Man frägt weiter, ob es nicht auch auf die begriffliche Form dieses im Gefühl geahnten Unendlichen und auf die praktische Betätigung im Dienst dieser Idee (Kultus, Opfer, Gebet, Priestertum) ankomme? Daß die Religion  nicht  als ein  wissenschaftliches  Erkennen aufgefaßt werden dürfe und überhaupt nicht in der Form des  logischen Begriffes  zur Erscheinungen komme, lehren Geschichte wie tägliche Erfahrung. In jedem höheren religiösen System, es mag sich nennen, wie es wolle, gibt es zwei Elemente, welche sich der rationallen Ergründung entziehen: die Bestandteile des  Mysteriums  und der  Gnade.  Das Mysterium ist das seinem Wesen nach durch menschliches Wissen niemals völlig Erfaßbare, das Undurchdringliche, Übervernünftige, obwohl eine mystische Erkenntnisweise denkbar bleibt, die sich in unmittelbarer Intuition oder in gefühlsmäßigem Erleben auch der Mysterien zu bemächtigen und sie durch anhaltende Versenkung in die Tiefen des Seins zu begreifen sucht. Ähnlich verhält es sich mit dem Begriff der  Gnade;  nach theologischer Deutung wurde sie als ein übernatürliches, unverdientes Geschenk der vernünftigen Kreatur von Gott verliehen, um deren Beziehung zum übernatürlichen Endziel, d. i. zur ewigen Herrlichkeit, zu erleichtern. Alle Versuche, die in das Gewand des Mysteriums gehüllten Sätze, die "Geheimnisse des Himmels" (MATTHÄUS 13, 11), zu denen die religiösen Dogmen gehören, der Vernunft zugänglich zu machen, vom  Gnostizismus  angefangen bis auf SCHELLING und die Gegenwart, sind als gescheitert anzusehen; vom kirchlichen Standpunkt erklären sie sich ihrem Dasein nach durch Annahme eines der Natur  überlegenen  Offenbarungsquells (Inspiration, kanonische Schriften, Tradition). Wohl kann sie diese übernatürliche Offenbarung des menschlichen Profanwissens als Stütze bedienen, niemals aber ist sie durch menschliches Erkennen zu erschöpfen. Wissenschaft und religiöses Gefühl sind demnach zweierlei und müssen es sein, wenn der Religionsinhalt im Subjet als lebendige Überzeugung Widerhall finden, das praktische Leben in opferfreudiger Resignation durchsetzen und bis zum Martyrium begeisterns soll.

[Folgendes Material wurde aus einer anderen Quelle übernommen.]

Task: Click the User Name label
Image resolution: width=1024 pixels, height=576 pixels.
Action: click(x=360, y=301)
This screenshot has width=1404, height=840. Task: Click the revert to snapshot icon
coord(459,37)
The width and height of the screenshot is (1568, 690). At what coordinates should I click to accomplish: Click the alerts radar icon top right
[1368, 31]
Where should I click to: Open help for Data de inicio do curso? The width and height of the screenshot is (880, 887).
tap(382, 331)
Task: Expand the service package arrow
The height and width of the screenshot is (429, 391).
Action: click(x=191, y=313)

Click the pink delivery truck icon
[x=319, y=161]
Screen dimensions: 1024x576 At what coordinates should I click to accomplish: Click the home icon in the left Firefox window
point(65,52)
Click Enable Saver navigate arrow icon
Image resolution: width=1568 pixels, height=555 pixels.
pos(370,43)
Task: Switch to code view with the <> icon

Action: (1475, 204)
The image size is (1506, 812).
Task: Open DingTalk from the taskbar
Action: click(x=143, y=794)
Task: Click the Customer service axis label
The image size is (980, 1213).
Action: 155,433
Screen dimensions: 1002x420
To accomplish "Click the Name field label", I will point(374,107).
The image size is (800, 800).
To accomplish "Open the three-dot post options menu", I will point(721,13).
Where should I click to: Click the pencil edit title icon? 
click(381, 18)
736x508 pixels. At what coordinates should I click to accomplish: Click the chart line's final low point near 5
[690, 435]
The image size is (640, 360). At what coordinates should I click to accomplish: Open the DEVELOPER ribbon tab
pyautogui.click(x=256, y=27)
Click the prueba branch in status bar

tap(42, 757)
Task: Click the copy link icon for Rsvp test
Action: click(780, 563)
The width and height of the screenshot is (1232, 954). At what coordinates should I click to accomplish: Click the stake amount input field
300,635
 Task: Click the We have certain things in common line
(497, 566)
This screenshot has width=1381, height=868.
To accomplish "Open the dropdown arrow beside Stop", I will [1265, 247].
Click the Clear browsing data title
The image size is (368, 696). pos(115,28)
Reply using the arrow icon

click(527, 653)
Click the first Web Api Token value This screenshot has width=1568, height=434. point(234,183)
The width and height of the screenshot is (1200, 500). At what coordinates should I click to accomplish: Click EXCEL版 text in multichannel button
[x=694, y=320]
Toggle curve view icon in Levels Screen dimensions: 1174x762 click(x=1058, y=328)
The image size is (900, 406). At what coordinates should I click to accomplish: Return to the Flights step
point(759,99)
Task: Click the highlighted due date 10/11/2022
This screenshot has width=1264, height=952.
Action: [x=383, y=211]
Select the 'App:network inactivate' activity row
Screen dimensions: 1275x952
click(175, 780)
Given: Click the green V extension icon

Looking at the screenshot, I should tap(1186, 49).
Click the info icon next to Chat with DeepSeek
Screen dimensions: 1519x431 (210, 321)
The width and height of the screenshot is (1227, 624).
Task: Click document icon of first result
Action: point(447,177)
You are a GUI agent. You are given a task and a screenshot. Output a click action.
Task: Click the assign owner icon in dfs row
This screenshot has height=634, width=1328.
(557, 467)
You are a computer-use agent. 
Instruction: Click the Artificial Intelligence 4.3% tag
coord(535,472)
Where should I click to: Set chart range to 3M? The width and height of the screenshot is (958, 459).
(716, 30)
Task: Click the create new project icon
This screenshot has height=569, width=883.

Läßt uns das Erkennen im Stich, so darf die Religion vielleicht im weiten Feld einer karitativen Handlungsweise, im  Wollen  gesucht werden. Danach wäre Religion mit Sittlichkeit identisch, und es würde der ethisch-religiöse Zweck höchster Vollendung mit dem schon durch die antike Philosophie geforderten Endziel höchster Glückseligkeit zusammenfallen. Wir könnten heute noch mit dem Aufklärungszeitalter sagen: Religion ist Grundbestandteil der  Humanität,  ist Rechtschaffenheit, Pflichttreue, gegenseitige Liebe der gleichartigen Menschenfamilie, die Unterschiede in Lehrsätzen und daraus entspringenden Handlungen dagegen sind vorübergehende Formen eines allgemein zugänglichen Wahrheitsinhaltes, der bleibender Natur ist, während die Form nachträglich verschwindet. Allein dieser  Praktizismus  erklärt die  allgemeine  Erscheinung der Religion ebensowenig. Der Mensch kann religiös handeln, ohne nach heute geltenden Anschauungen sittlich zu handeln (antiker Kultus, Menschenopfer, Kannibalismus). Das allgemeine, formale Element sittlicher Verbindlichkeit ist  apriorischer,  jede Spezialmoral aber empirischer Natur und schon deswegen außerstande, ein universelles Religionssystem oder die religiöse Veranlagung selbst zu erklären.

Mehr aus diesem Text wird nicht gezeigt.